Copy the rows below word for word. Begin with the first line and stop after the line that contains "point(427,37)", including both of those lines.

-------- Information shown --------

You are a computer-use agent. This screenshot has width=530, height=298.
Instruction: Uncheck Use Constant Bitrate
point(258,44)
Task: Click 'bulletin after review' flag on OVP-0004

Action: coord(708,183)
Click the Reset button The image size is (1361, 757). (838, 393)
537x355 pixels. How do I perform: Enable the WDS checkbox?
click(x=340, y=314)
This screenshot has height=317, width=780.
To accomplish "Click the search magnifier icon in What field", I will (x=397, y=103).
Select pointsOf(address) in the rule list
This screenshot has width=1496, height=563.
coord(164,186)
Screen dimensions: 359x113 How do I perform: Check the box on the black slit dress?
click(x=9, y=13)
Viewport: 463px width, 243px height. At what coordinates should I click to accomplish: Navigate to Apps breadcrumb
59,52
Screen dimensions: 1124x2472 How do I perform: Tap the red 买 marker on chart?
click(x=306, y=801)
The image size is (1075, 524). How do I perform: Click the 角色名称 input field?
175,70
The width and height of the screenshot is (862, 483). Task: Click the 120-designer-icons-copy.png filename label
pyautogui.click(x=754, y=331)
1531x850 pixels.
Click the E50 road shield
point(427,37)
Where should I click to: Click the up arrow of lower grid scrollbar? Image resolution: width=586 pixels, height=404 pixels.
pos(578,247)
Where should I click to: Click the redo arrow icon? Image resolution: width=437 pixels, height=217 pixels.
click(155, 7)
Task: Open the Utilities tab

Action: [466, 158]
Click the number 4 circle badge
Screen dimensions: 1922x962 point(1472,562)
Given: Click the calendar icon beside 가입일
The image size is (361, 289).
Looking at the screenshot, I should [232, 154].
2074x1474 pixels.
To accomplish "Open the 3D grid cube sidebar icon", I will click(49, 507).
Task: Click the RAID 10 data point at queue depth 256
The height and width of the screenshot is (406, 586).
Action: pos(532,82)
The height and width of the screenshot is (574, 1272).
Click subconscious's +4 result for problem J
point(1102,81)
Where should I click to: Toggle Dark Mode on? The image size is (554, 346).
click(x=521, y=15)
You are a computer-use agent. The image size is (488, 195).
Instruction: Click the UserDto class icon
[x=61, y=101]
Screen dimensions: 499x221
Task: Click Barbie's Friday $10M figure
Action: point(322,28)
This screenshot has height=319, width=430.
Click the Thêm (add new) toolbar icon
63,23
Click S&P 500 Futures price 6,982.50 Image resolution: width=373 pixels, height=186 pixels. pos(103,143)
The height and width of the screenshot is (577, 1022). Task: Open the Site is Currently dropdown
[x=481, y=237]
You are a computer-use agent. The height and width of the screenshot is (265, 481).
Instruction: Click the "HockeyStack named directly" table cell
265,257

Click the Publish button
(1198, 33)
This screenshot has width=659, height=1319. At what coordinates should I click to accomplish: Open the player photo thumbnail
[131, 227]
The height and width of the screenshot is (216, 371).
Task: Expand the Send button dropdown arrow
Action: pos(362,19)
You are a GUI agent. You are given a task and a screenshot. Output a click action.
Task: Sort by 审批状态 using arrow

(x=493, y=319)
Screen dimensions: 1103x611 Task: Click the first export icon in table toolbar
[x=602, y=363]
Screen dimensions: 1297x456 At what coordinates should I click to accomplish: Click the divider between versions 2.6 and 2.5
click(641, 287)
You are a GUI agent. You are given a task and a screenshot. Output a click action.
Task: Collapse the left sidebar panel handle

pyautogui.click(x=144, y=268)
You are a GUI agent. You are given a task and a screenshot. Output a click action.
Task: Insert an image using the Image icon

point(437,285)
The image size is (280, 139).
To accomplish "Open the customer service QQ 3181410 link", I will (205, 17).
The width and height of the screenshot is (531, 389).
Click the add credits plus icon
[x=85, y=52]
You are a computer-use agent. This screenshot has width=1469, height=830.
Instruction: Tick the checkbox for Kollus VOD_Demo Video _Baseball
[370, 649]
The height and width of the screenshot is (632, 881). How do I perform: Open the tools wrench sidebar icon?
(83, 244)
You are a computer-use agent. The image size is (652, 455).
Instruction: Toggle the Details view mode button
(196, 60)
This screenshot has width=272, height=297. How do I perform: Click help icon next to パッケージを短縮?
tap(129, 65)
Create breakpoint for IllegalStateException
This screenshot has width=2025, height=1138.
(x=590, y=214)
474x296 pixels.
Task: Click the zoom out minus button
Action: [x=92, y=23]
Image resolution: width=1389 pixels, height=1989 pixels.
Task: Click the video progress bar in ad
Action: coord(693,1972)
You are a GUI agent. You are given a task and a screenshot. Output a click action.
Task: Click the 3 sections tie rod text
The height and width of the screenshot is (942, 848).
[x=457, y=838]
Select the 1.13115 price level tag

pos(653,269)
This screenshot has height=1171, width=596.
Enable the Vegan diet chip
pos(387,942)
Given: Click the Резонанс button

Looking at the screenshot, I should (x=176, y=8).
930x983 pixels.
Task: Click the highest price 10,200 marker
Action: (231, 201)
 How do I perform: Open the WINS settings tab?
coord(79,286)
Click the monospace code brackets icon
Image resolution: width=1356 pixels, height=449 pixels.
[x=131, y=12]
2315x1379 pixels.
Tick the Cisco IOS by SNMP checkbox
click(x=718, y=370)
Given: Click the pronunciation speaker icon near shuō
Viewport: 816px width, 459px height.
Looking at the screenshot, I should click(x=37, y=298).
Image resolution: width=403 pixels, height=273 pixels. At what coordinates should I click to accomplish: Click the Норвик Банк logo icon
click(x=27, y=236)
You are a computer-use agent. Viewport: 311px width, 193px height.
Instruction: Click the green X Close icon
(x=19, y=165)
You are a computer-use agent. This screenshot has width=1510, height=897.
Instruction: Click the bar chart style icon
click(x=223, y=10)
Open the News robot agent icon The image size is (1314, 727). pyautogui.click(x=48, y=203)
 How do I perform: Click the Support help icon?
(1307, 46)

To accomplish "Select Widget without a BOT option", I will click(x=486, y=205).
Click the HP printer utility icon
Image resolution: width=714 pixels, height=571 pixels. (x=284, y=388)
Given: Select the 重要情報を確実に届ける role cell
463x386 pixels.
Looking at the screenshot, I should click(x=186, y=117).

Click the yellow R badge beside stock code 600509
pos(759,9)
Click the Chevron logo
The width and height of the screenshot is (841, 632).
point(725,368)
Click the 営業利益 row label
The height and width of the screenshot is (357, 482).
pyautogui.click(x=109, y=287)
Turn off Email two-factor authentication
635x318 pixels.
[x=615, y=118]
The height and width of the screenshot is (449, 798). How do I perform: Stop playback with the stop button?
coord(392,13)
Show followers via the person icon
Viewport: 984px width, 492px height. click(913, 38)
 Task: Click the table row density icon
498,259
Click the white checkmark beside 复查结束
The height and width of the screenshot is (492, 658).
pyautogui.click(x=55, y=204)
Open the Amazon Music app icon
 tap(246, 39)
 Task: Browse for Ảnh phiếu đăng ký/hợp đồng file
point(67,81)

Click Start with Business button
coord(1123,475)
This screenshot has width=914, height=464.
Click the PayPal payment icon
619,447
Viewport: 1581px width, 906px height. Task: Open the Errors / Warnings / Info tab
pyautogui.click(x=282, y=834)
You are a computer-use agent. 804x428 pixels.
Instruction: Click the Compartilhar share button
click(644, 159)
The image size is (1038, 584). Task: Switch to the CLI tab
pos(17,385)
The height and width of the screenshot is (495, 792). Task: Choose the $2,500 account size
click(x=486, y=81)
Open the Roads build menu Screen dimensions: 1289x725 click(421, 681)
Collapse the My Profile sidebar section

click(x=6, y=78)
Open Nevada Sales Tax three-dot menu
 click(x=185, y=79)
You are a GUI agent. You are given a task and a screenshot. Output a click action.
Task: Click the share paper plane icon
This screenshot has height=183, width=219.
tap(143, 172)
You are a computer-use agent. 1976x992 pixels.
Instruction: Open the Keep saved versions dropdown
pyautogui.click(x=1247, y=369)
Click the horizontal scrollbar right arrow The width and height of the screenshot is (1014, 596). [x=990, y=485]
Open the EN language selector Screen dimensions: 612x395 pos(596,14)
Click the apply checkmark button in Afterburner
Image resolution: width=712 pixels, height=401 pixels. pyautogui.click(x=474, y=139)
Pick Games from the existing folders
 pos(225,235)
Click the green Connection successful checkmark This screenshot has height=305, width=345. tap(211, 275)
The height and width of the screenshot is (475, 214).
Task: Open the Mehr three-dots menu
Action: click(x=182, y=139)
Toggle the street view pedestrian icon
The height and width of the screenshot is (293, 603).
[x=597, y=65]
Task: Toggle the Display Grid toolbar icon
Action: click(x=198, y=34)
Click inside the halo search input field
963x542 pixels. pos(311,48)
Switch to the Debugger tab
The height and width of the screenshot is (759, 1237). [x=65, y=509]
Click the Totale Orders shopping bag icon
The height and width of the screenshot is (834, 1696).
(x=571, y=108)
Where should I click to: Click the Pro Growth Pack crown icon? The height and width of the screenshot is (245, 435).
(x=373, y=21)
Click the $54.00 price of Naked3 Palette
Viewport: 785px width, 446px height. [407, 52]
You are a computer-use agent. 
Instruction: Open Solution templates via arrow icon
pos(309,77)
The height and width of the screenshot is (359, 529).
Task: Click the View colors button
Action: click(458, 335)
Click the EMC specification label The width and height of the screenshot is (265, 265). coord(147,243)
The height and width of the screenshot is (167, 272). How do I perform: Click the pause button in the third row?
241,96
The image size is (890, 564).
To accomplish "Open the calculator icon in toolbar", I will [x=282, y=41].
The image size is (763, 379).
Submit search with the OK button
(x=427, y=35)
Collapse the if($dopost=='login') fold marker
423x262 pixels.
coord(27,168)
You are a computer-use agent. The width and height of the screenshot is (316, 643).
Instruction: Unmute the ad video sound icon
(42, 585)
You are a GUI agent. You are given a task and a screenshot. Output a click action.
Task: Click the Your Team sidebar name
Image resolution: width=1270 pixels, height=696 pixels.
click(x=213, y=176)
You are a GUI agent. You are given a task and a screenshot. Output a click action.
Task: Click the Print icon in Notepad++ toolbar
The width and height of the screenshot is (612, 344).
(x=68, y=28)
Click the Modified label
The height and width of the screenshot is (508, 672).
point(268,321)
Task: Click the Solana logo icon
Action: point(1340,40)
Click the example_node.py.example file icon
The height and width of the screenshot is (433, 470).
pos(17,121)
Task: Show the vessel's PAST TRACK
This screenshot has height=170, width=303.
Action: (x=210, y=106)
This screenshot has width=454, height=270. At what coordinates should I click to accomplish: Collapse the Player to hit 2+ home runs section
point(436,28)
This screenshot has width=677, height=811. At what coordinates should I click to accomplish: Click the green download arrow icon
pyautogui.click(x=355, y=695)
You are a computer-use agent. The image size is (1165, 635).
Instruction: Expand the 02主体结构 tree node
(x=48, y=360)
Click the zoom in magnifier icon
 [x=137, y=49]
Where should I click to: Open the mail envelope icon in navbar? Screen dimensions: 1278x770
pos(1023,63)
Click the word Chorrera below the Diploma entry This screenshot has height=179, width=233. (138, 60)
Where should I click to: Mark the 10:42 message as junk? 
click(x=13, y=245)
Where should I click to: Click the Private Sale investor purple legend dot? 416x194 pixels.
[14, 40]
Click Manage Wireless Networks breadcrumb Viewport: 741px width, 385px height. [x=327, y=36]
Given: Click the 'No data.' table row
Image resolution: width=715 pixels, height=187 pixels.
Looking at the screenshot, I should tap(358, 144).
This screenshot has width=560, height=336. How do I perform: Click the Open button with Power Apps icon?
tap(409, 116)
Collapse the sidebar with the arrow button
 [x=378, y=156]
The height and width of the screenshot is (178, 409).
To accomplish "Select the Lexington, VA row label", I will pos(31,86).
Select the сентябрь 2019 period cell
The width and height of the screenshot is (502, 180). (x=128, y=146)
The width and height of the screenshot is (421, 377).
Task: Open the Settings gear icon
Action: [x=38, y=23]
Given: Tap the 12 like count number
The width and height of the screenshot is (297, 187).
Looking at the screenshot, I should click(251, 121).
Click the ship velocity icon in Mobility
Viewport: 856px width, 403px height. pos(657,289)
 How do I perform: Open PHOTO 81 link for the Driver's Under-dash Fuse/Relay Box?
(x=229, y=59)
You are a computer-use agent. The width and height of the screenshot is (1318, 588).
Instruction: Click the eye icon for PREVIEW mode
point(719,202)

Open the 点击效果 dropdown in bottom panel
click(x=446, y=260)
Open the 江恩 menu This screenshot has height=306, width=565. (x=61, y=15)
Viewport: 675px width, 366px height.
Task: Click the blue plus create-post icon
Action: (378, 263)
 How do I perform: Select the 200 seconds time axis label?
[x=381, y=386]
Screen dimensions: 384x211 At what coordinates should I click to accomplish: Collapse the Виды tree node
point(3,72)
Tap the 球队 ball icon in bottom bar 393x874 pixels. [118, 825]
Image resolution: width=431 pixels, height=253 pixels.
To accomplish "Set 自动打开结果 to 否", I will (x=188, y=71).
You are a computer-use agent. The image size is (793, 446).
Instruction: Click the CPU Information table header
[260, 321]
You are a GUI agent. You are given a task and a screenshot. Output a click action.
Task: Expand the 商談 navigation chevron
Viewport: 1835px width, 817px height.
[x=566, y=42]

--------

The answer →
You are a computer-use agent. This screenshot has width=530, height=298.
Instruction: Uncheck Use Constant Bitrate
point(258,44)
Task: Click 'bulletin after review' flag on OVP-0004

Action: coord(708,183)
Click the Reset button The image size is (1361, 757). (838, 393)
537x355 pixels. How do I perform: Enable the WDS checkbox?
click(x=340, y=314)
This screenshot has height=317, width=780.
To accomplish "Click the search magnifier icon in What field", I will (x=397, y=103).
Select pointsOf(address) in the rule list
This screenshot has width=1496, height=563.
coord(164,186)
Screen dimensions: 359x113 How do I perform: Check the box on the black slit dress?
click(x=9, y=13)
Viewport: 463px width, 243px height. At what coordinates should I click to accomplish: Navigate to Apps breadcrumb
59,52
Screen dimensions: 1124x2472 How do I perform: Tap the red 买 marker on chart?
click(x=306, y=801)
The image size is (1075, 524). How do I perform: Click the 角色名称 input field?
175,70
The width and height of the screenshot is (862, 483). Task: Click the 120-designer-icons-copy.png filename label
pyautogui.click(x=754, y=331)
1531x850 pixels.
Click the E50 road shield
point(427,37)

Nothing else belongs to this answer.